Efficacy of Levetiracetam for Epilepsy in Pediatric Liver Transplant Recipients With Posterior Reversible Encephalopathy Syndrome

Objectives: Liver transplant is currently the most effective option for patients with end-stage liver disease. Seizures are the most common neurologic complication after liver transplant. Posterior reversible encephalopathy syndrome is a neurologic syndrome characterized by lethargy, seizures, visual disturbances, and radiologic findings of edema in the posterior regions of the cerebral hemispheres. Levetiracetam is prescribed for a broad spectrum of seizure types but does not have a specific indication for epilepsy in children after solid-organ transplant. Our aim was to investigate the efficacy and tolerability of levetiracetam in pediatric transplant recipients with posterior reversible encephalopathy syndrome and epilepsy.

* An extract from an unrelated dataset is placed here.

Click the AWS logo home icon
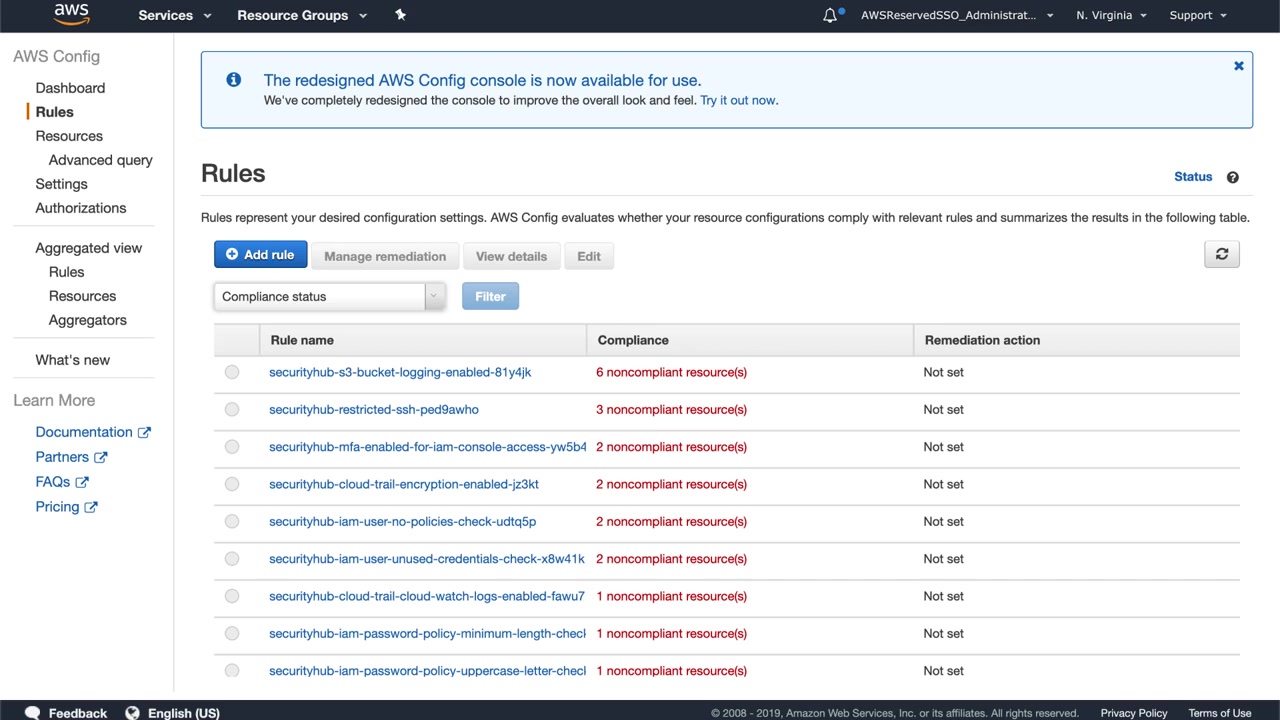This screenshot has height=720, width=1280. click(71, 14)
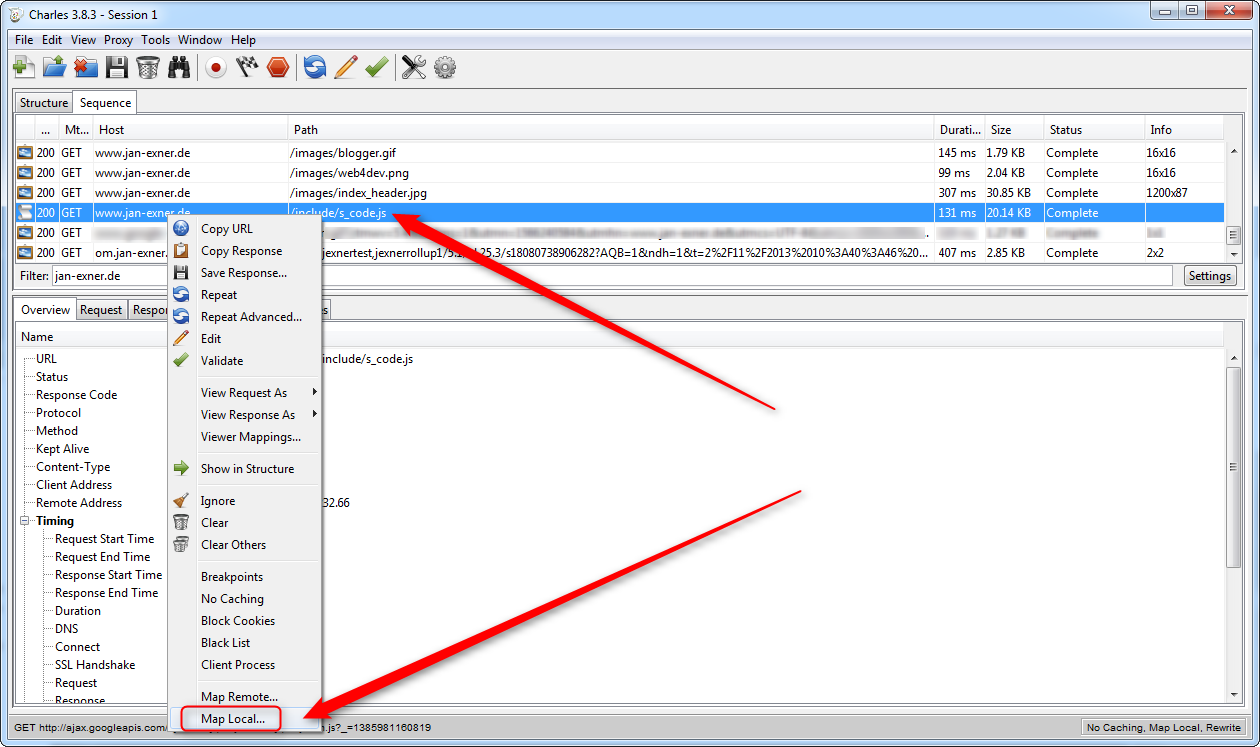This screenshot has height=747, width=1260.
Task: Switch to the Structure tab
Action: (44, 103)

Materials and Methods: We reviewed records of patients treated for epilepsy due to posterior reversible encephalopathy syndrome after liver transplant seen at our pediatric neurology clinic between January 2010 and March 2019. Patients were assessed clinically and by neurologic examination, electroencephalography, and cerebral magnetic resonance imaging.

Results: Among 134 children who had undergone liver transplant between 2010 and 2019, 10 patients (6 males, 4 females; age range,7-19 y) who were diag­nosed with posterior reversible encephalopathy syndrome and epilepsy were included in the study. All patients received levetiracetam at 20 mg/kg/day. After a mean follow-up of 28.9 months (range, 24-40 mo), 9 patients (90%) attained complete seizure freedom. One patient who had an underlying neurodegenerative disease (hemophagocytic syndrome) other than pos­terior reversible encephalopathy syndrome continued to have seizures under levetiracetam treatment. One patient had a mild adverse reaction (irritability) due to levetiracetam but did not require drug discontinuation.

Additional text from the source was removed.